The method may further include generating another microwave signal, splitting the other microwave signal into another plurality of signals directed to another plurality of single loop antennas to produce a linear π field at a desired orientation relative to the σ⁺ field, and applying the linear π field, together with the circularly-polarized σ⁺ field, to the sample of molecules to suppress collisional losses in the sample of molecules so as to cause evaporative cooling of the sample of molecules that produces Bose-Einstein condensate of at least some molecules in the sample of molecules.

The method may further include applying the circularly-polarized σ⁺ field to a bosonic gas sample comprising strongly dipolar NaCs molecules to achieve low inelastic loss rates for the bosonic gas sample.

Splitting the microwave signal into the plurality of signals directed to the plurality of single loop antennas can include splitting the microwave signal into four signals directed to four elliptical-shaped single loop antennas arranged in a cloverleaf-shaped configuration that includes a first pair of opposing single loop antennas whose semi-major axes are parallel to each other, and a second pair of opposing single loop antennas whose semi-major axes are parallel to each other. The semi-major axes of the first pair of single loop antennas can be oriented substantially perpendicularly to the semi-major axes of the second pair of single loop antennas.

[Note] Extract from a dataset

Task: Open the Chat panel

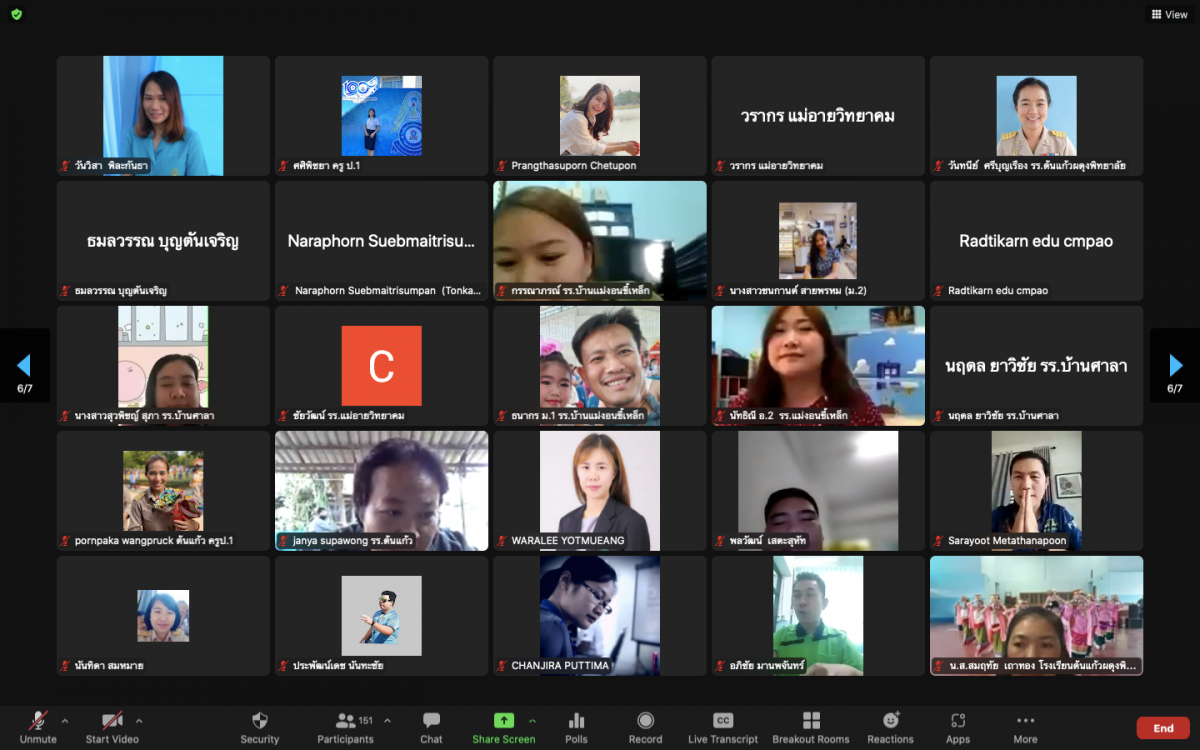Action: [431, 727]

Other features and advantages of the invention are apparent from the following description, and from the claims.

BRIEF DESCRIPTION OF THE DRAWINGS

These and other aspects will now be described in detail with reference to the following drawings.

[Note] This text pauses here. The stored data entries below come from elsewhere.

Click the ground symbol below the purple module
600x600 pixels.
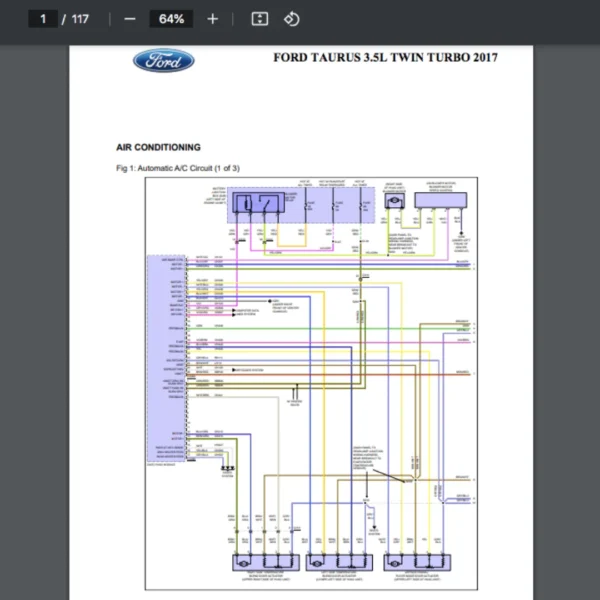point(228,468)
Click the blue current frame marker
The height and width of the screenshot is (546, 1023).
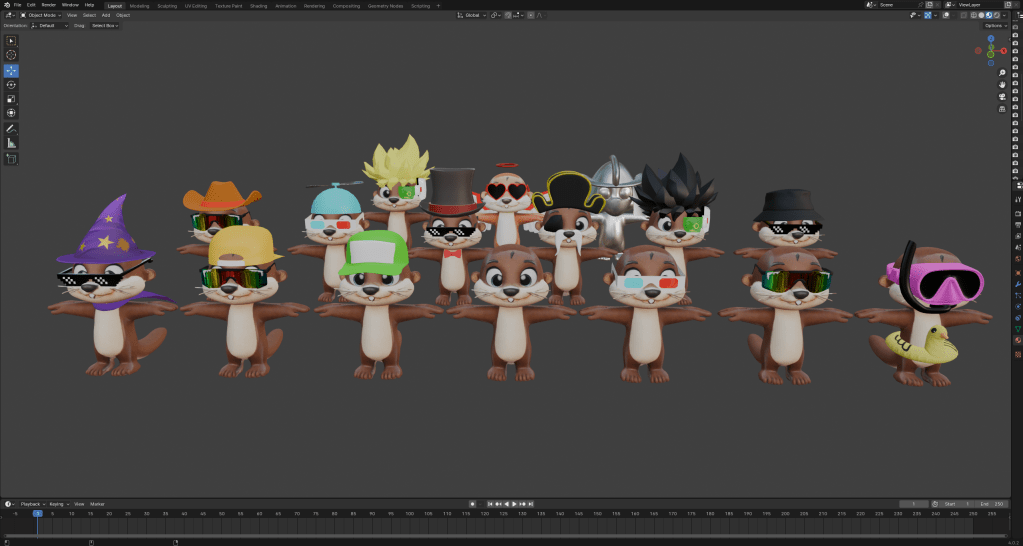(37, 513)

FIG. 1A is a diagram of a single loop antenna.

FIG. 1B is a diagram of a cloverleaf-shaped arrangement of a four loop antenna array.

FIG. 1C includes diagrams illustrating different operational modes/configuration of example arrays.

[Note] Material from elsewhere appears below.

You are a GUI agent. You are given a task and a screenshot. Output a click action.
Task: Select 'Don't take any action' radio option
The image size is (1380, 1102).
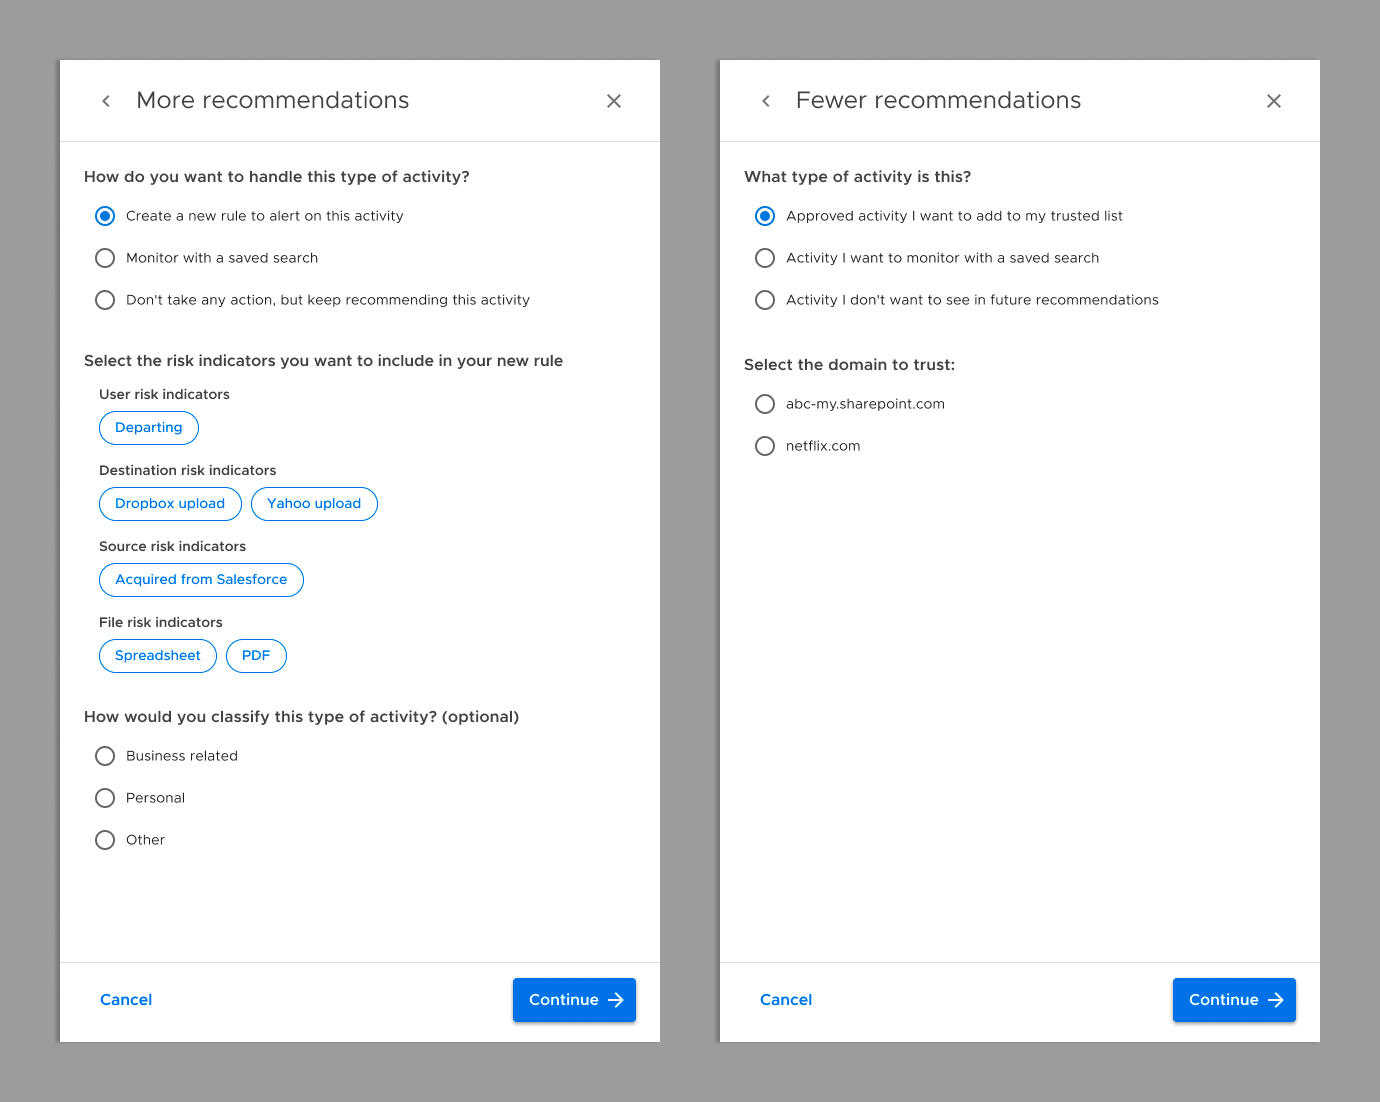pos(105,300)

FIG. 1D is a block diagram of a microwave chain to power and control the antenna array(s) of FIGS. 1B-C.

FIG. 2A includes diagrams showing the geometry and relative field strength of a loop antenna array and a helical antenna, that were used in simulations investigating characteristics of a loop antenna array.

FIG. 2B includes a graph showing the amplitude of the total electric field along the axial direction z measured from the top of a loop antenna array and a helical antenna.

FIG. 2C includes a graph showing the radial amplitude profile for the antenna designs of FIGS. 2A-B.

FIG. 2D is a plot showing the calculated directivity for both antenna implementations, with the axial z-direction corresponding to 90°.

FIG. 3A is a schematic diagram of an experimental set up for investigating ultracold NaCs ground state molecules.

FIG. 3B is a graph illustrating fast Rabi oscillations on the σ⁺ transition.

FIG. 3C includes graphs showing Rabi Oscillation at different microwave field polarizations.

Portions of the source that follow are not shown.